Exercise
Would you please repeat the data exactly as given?

Supplied entries
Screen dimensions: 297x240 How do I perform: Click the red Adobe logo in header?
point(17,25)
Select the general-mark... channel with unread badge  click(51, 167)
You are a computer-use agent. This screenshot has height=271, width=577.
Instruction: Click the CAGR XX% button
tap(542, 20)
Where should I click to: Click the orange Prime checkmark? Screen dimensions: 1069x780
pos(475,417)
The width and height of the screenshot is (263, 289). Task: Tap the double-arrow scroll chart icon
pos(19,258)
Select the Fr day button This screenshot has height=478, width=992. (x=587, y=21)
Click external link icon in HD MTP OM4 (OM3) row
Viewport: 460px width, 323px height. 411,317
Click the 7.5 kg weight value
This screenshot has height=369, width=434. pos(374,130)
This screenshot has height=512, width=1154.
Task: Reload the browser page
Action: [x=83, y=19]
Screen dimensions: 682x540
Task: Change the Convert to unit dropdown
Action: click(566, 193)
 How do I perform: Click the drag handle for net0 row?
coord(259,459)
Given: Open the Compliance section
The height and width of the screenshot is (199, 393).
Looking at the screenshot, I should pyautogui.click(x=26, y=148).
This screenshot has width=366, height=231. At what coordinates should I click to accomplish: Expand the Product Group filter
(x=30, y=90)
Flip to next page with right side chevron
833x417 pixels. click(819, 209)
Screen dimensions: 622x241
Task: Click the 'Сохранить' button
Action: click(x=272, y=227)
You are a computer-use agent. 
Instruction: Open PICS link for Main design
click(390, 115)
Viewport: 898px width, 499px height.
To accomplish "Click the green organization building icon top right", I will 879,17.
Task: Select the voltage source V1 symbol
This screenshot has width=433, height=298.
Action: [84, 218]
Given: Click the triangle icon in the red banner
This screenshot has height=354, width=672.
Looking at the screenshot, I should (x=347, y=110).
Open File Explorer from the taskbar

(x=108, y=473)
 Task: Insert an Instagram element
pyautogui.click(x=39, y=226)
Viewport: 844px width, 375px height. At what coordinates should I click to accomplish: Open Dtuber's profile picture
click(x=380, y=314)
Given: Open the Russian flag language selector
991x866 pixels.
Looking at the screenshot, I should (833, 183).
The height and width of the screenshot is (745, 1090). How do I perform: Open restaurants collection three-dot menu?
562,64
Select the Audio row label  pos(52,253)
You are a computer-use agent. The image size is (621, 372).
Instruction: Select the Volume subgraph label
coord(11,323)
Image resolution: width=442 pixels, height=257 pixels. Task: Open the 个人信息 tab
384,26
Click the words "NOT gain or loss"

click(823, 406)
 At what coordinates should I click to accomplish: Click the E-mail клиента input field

Your solution
Screen dimensions: 297x240 How do I perform: Click the red Adobe logo in header?
point(17,25)
Select the general-mark... channel with unread badge  click(51, 167)
You are a computer-use agent. This screenshot has height=271, width=577.
Instruction: Click the CAGR XX% button
tap(542, 20)
Where should I click to: Click the orange Prime checkmark? Screen dimensions: 1069x780
pos(475,417)
The width and height of the screenshot is (263, 289). Task: Tap the double-arrow scroll chart icon
pos(19,258)
Select the Fr day button This screenshot has height=478, width=992. (x=587, y=21)
Click external link icon in HD MTP OM4 (OM3) row
Viewport: 460px width, 323px height. 411,317
Click the 7.5 kg weight value
This screenshot has height=369, width=434. pos(374,130)
This screenshot has height=512, width=1154.
Task: Reload the browser page
Action: [x=83, y=19]
Screen dimensions: 682x540
Task: Change the Convert to unit dropdown
Action: click(566, 193)
 How do I perform: Click the drag handle for net0 row?
coord(259,459)
Given: Open the Compliance section
The height and width of the screenshot is (199, 393).
Looking at the screenshot, I should pyautogui.click(x=26, y=148).
This screenshot has width=366, height=231. At what coordinates should I click to accomplish: Expand the Product Group filter
(x=30, y=90)
Flip to next page with right side chevron
833x417 pixels. click(819, 209)
Screen dimensions: 622x241
Task: Click the 'Сохранить' button
Action: click(x=272, y=227)
You are a computer-use agent. 
Instruction: Open PICS link for Main design
click(390, 115)
Viewport: 898px width, 499px height.
To accomplish "Click the green organization building icon top right", I will 879,17.
Task: Select the voltage source V1 symbol
This screenshot has width=433, height=298.
Action: [84, 218]
Given: Click the triangle icon in the red banner
This screenshot has height=354, width=672.
Looking at the screenshot, I should (x=347, y=110).
Open File Explorer from the taskbar

(x=108, y=473)
 Task: Insert an Instagram element
pyautogui.click(x=39, y=226)
Viewport: 844px width, 375px height. At what coordinates should I click to accomplish: Open Dtuber's profile picture
click(x=380, y=314)
Given: Open the Russian flag language selector
991x866 pixels.
Looking at the screenshot, I should (833, 183).
The height and width of the screenshot is (745, 1090). How do I perform: Open restaurants collection three-dot menu?
562,64
Select the Audio row label  pos(52,253)
You are a computer-use agent. The image size is (621, 372).
Instruction: Select the Volume subgraph label
coord(11,323)
Image resolution: width=442 pixels, height=257 pixels. Task: Open the 个人信息 tab
384,26
Click the words "NOT gain or loss"

click(823, 406)
 At what coordinates should I click to accomplish: Click the E-mail клиента input field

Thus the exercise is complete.